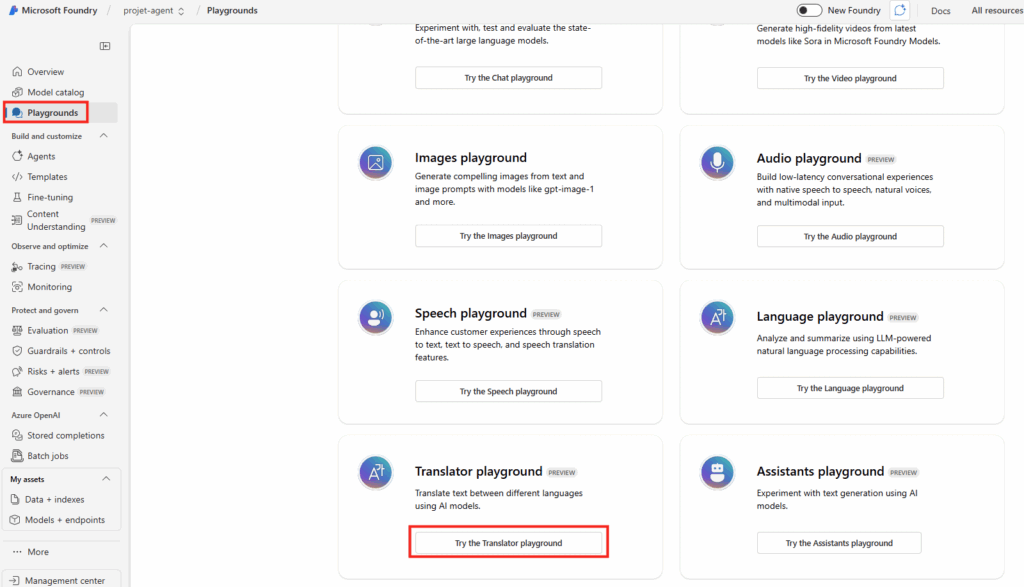Image resolution: width=1024 pixels, height=587 pixels.
Task: Click the Images playground picture icon
Action: click(x=375, y=162)
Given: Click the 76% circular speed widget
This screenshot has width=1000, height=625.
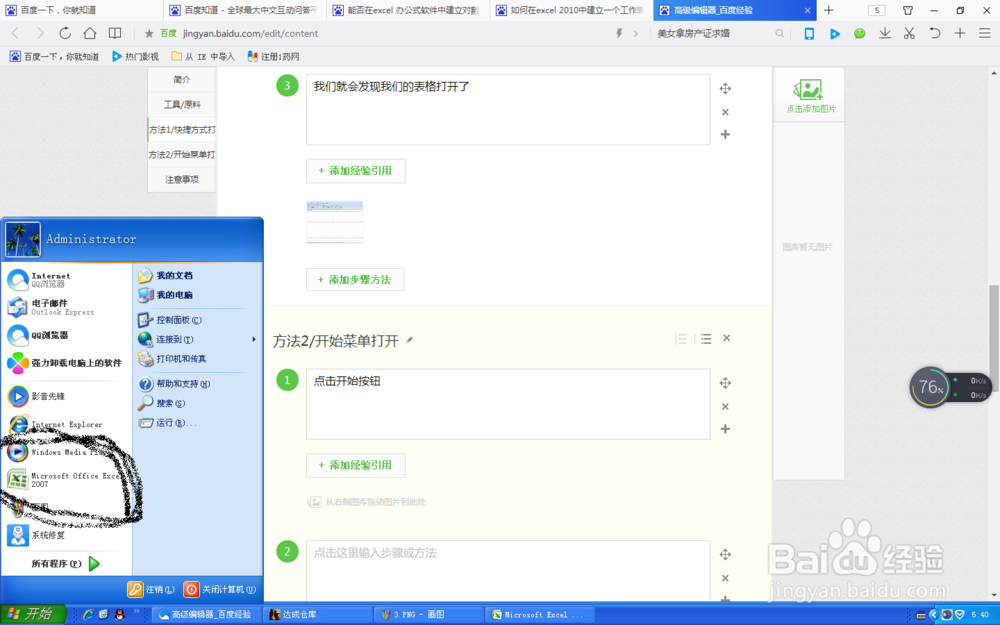Looking at the screenshot, I should coord(929,387).
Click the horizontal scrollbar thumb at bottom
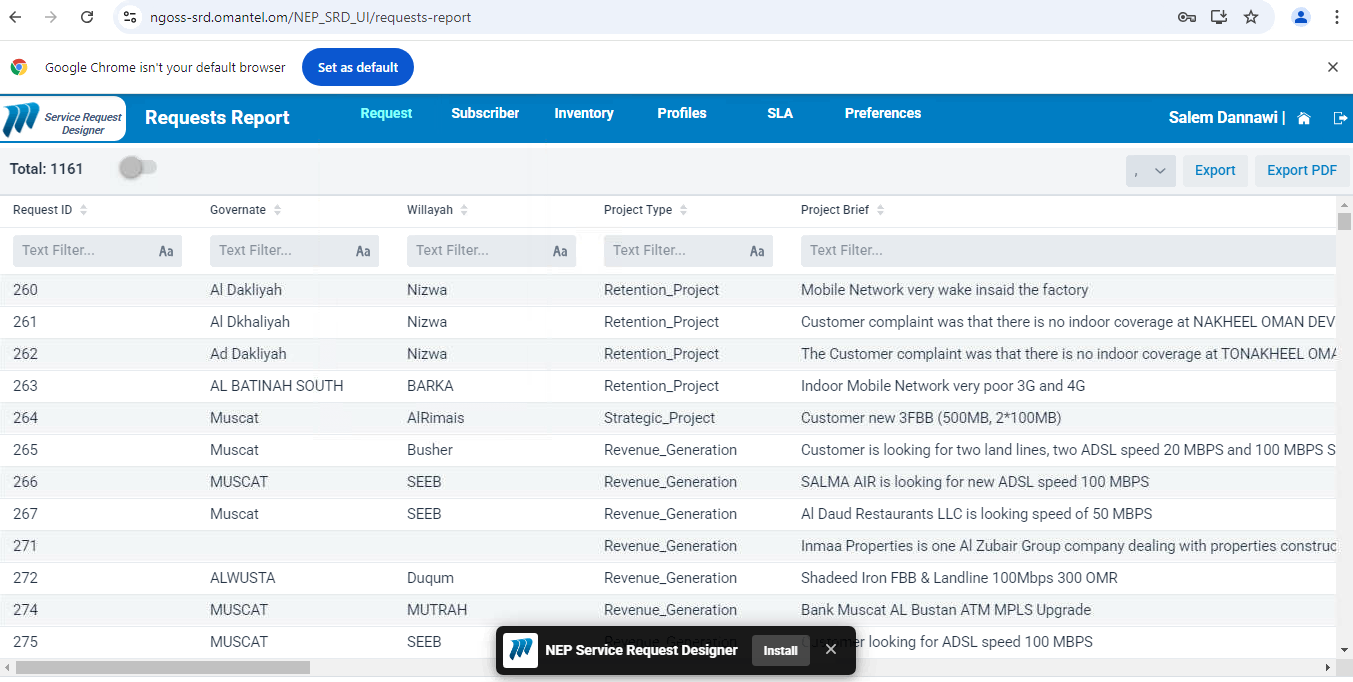 tap(163, 667)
#####
- _TASK GOAL_: Can you rewrite all the records above, substituting "round" for "circular", changing nothing else and leaving out the pictures?

- _FINAL RESULT_:
Image resolution: width=1024 pixels, height=587 pixels.
Task: Click the Images playground picture icon
Action: click(x=375, y=162)
Given: Click the 76% round speed widget
This screenshot has width=1000, height=625.
Looking at the screenshot, I should coord(929,387).
Click the horizontal scrollbar thumb at bottom
 tap(163, 667)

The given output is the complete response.